When newly-elected State Auditor Joseph Maestas took office, he found himself in charge of a budget he had no say in developing.
This led to one bill proposal for appropriations that otherwise would have been included in the State Auditor’s Office budget.
SB 323 seeks to replace the SAO’s current fraud complaint management system.
“We get anonymous complaints of fraud, waste and abuse, by telephone, by email through our website, through various means,” Maestas said. “Intake averages about 300 cases a year. Currently, we have about 300 active cases and what I can say is about half of those cases are actionable.”
The Senate Health and Public Affairs Committee unanimously approved the bill at its Friday afternoon meeting.
This and two other SAO-related bills were also heard, and passed by the committee Friday.
SB 362 proposes a one-time $100,000 appropriation to the SAO to conduct an independent study to see if changing the audit report process of an agency-by-agency process to a sole state audit of all agencies.
The study would determine the cost and feasibility of changing the audit reporting process.
“We are the only state that does not have a singular audit or a consolidated audit of all state agencies and we believe that the study will bear out, hopefully the more advantages than disadvantages but one advantage we think will come out of this study is that the state could realize much better terms in its state bonding.

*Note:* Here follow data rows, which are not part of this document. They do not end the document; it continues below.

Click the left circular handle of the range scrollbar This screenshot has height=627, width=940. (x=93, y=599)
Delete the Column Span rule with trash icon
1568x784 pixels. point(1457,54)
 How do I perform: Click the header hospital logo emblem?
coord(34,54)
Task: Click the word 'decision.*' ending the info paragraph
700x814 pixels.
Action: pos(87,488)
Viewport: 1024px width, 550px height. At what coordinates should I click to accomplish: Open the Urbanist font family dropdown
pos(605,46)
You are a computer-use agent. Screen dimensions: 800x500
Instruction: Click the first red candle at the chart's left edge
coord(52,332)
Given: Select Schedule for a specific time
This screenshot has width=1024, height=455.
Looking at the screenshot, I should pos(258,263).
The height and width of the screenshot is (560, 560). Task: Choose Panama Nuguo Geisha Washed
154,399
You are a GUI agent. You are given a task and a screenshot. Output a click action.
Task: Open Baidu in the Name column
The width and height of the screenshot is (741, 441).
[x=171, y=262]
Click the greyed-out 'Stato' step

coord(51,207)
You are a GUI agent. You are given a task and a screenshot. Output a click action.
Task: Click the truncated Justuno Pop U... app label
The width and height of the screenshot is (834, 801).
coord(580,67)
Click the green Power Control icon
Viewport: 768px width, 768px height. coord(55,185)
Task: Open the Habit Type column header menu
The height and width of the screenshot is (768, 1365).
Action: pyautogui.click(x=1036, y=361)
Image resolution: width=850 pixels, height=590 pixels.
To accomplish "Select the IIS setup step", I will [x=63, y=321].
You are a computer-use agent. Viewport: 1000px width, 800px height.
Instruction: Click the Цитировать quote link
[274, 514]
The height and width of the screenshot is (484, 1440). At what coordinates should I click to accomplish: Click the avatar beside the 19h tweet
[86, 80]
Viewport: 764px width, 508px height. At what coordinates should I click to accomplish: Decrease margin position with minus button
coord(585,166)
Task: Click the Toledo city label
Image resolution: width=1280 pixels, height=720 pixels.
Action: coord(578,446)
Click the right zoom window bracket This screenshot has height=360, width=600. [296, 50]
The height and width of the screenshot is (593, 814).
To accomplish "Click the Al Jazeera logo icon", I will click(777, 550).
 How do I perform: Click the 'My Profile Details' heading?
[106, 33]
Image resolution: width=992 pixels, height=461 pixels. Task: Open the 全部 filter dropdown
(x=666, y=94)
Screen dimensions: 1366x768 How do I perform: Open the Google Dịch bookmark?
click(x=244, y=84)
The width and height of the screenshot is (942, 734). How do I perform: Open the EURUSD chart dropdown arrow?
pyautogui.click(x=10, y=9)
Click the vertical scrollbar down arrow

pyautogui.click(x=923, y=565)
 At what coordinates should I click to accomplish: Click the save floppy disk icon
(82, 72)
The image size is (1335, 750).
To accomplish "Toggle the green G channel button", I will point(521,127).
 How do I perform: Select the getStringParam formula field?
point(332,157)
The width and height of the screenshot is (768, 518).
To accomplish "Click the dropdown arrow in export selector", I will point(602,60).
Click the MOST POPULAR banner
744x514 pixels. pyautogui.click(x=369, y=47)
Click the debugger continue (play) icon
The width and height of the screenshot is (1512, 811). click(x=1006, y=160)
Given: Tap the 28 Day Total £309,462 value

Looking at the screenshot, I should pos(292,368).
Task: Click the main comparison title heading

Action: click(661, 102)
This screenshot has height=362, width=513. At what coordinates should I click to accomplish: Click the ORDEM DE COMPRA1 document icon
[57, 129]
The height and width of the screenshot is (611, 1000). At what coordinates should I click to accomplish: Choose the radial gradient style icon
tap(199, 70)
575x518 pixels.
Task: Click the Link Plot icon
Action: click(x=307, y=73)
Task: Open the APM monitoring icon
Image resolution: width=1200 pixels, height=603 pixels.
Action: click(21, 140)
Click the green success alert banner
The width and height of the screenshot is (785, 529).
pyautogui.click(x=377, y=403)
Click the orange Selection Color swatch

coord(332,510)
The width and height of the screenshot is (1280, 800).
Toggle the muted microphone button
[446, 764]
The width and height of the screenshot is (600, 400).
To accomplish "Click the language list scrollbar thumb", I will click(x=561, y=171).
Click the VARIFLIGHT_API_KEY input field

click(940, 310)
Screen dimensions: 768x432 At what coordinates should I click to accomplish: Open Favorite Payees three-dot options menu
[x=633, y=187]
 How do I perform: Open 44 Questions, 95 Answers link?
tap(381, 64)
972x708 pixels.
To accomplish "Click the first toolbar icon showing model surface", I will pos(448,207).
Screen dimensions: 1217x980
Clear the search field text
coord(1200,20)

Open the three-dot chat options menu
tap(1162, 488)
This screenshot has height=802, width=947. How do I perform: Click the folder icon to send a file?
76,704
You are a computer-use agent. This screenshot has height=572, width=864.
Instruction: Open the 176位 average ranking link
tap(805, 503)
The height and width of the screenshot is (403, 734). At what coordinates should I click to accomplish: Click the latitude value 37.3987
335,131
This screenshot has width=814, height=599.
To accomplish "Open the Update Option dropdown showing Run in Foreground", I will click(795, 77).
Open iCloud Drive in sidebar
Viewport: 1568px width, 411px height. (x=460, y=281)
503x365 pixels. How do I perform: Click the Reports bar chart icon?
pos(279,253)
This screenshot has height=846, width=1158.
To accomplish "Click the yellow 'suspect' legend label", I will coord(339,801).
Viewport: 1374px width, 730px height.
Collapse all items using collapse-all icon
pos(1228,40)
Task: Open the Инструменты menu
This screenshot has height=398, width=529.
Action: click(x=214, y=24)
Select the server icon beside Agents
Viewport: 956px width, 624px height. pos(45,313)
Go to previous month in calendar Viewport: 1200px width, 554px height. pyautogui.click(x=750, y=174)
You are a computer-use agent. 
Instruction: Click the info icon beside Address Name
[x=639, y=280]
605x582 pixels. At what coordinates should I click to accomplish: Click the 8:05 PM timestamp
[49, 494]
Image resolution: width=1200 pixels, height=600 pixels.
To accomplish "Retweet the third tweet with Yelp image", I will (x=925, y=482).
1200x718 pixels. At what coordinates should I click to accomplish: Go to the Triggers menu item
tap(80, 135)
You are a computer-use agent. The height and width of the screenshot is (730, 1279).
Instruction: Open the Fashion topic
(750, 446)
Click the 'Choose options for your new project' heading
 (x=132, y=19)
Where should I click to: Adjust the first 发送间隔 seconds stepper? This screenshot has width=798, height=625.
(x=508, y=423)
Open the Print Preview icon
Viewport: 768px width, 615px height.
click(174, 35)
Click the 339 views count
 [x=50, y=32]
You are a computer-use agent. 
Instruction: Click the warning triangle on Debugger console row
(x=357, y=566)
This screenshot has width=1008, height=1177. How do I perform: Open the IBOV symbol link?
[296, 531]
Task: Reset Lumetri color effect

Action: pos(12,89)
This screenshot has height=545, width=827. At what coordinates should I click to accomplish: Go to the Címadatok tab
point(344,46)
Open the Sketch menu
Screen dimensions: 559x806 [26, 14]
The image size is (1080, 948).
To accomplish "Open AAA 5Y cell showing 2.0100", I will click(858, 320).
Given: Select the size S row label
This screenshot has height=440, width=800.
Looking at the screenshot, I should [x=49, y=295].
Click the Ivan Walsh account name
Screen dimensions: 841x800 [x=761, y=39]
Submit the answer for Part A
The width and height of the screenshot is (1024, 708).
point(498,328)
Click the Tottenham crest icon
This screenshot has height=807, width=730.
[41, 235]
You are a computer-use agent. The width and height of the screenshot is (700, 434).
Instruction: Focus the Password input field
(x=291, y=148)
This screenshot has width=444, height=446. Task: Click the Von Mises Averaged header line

SB 362 passed on a 5-1 vote with Sen. Gregg Schmedes, R-Tijeras,as the sole vote against the bill.
“I’m concerned if we consolidate this, it’s going to decrease our accountability and…,just potentially open the door to more conflict issues,” Schmedes said. “Probably not harmful in studying it, but I have a small concern there.”
The third bill discussed was SB 376 which was unanimously approved by the committee.
The bill gives $1 million from the general fund to the State Auditor’s Office for FY24 “to help small local public bodies get on track with their financial reporting duties. Any unexpended or unencumbered balance remaining at the end of fiscal year 2024 shall revert to the general fund,” the bill states.